**SET TASK A:**
Answer from the post on synchronous replication automation, one line per part: (i) What value does the master's postgresql.conf give synchronous_standby_names? (ii) What port appears in primary_conninfo for both standbys? (iii) What path is set as trigger_file?
**SET TASK B:**
Extend the post on synchronous replication automation, starting right after its final sentence.

**EXCERPT TO READ:**
§
Help with synchronous replication automation

From: Todd Nine <todd(dot)nine(at)gmail(dot)com>
To: pgsql-admin(at)postgresql(dot)org
Subject: Help with synchronous replication automation
Date: 2016-10-13 21:39:19
Message-ID: CAHLkSErow+o0+a9DK+Qo+GasoRSJrzcZ50G07YWRev8ux1TyeQ@mail.gmail.com
Views: Raw Message | Whole Thread | Download mbox | Resend email
Thread:
Lists: pgsql-admin

Hi all,
I'm in the process of writing an application/api that will perform
similar functionality to RDS on Kuberentes using Postgres. For our first
use case, I have the following setup.

Master (0) --(synchronous replica) -> Standby 1

--(synchronous replica) -> Standby 2

I have the following configuration in my postgresql.conf on the master.

synchronous_standby_names = '1,2'

And the following connections in standby 1 and standby 2, respectively.

standby_mode = on
primary_conninfo = 'host=postgres-toddtest-write port=5432 user=postgres
application_name=1'
trigger_file = '/tmp/postgresql.trigger.5432'
recovery_target_timeline=latest

standby_mode = on
primary_conninfo = 'host=postgres-toddtest-write port=5432 user=postgres
application_name=2'
trigger_file = '/tmp/postgresql.trigger.5432'
recovery_target_timeline=latest

Replication appears to be working. In my master, I see the following in my
logs.
§
**SUPPLIED DATA:**
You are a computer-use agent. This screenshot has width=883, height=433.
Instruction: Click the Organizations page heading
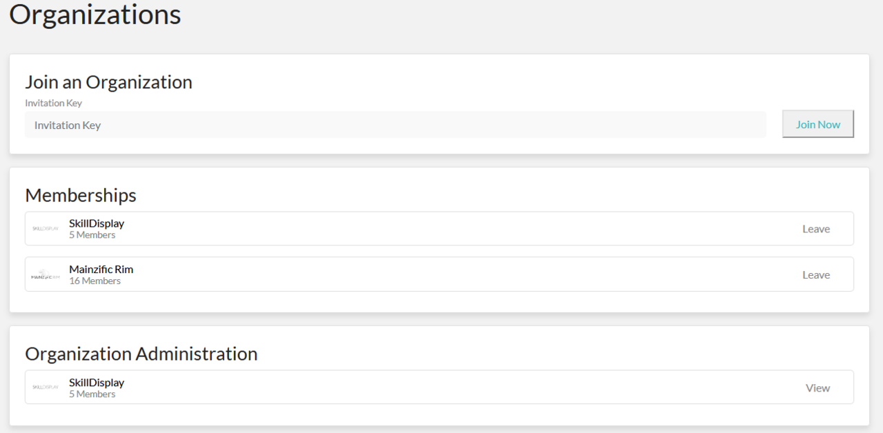click(95, 14)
§
**OUTPUT A:**
(i) '1,2'
(ii) 5432
(iii) '/tmp/postgresql.trigger.5432'

**OUTPUT B:**
LOG: database system is ready to accept connections
LOG: standby "1" is now the synchronous standby with priority 1
LOG: standby "2" is now the synchronous standby with priority 2
LOG: standby "2" is now the synchronous standby with priority 2
LOG: standby "1" is now the synchronous standby with priority 1

However, when I run the following on my slave nodes, the lag time seems
enormous.

SELECT now() - pg_last_xact_replay_timestamp() AS time_lag;
time_lag
----------------
00:21:26.33019

As a result, I have a few questions I can't seem to find the answers to in
the documentation, any help would be greatly appreciated.

1) In this doc, it states ". If the standby is the first matching standby,
as specified in synchronous_standby_names on the primary, the reply
messages from that standby will be used to wake users waiting for
confirmation that the commit record has been received."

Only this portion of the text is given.